2025-10-24 シンガポール国立大学 (NUS)

In B.anynana, when the gene Antp is knocked out (KO), eyespots become smaller, but the effect is stronger under higher temperature conditions. Credit: Tian Shen
<関連情報>
- https://news.nus.edu.sg/dna-switch-butterflies-wing-patterns/
- https://www.nature.com/articles/s41559-025-02891-5
新規Hox遺伝子プロモーターが、サテュリッドチョウの羽の眼点における適応的表現型可塑性の進化を促進する A novel Hox gene promoter fuels the evolution of adaptive phenotypic plasticity in wing eyespots of satyrid butterflies
Shen Tian,Bonnie Lee,Tirtha Das Banerjee,Suriya Narayanan Murugesan & Antónia Monteiro
Nature Ecology Evolution Published:24 October 2025
DOI:https://doi.org/10.1038/s41559-025-02891-5
Abstract
Adaptive phenotypic plasticity allows organisms to display distinct phenotypes in response to variable environments, but little is known about the genomic changes that promote the evolution of plasticity on a macroevolutionary scale.
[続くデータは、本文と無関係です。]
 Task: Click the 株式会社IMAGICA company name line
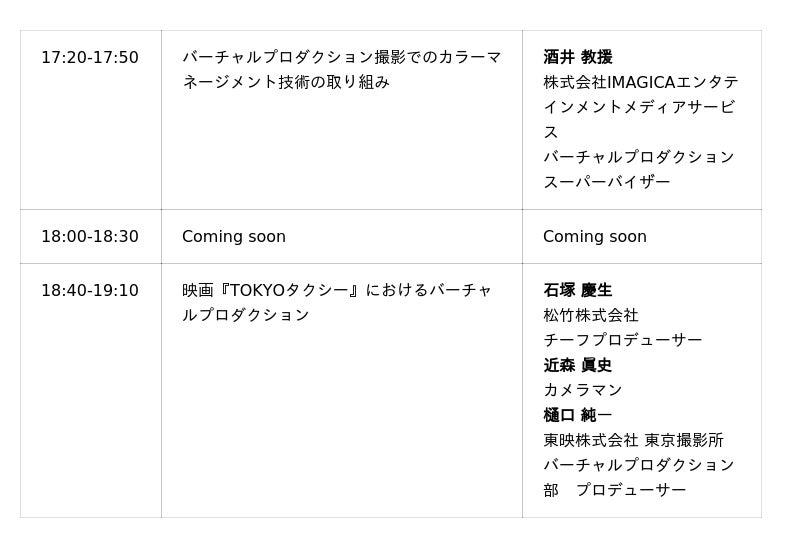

Here, combining tissue-specific transcriptomics, comparative genomics and genome editing, we show that temperature-mediated plasticity in the size of butterfly eyespot wing patterns, a derived seasonal adaptation estimated to have evolved ~60 million years ago at the base of the satyrid clade (~2,700 extant species), is fuelled by the recruitment of a Hox gene Antennapedia (Antp) to eyespot development. In satyrid butterflies, Antp regulates eyespot size in a temperature-dependent manner, increasing plasticity levels. The cooption of Antp to eyespots was driven by the evolution of a novel eyespot-specific promoter in satyrid genomes, which when disrupted in a model satyrid, Bicyclus anynana, reduced plasticity levels. We show that a taxon-specific cis-regulatory innovation in a conserved developmental gene fuelled the evolution of adaptive phenotypic plasticity across a large clade of animals.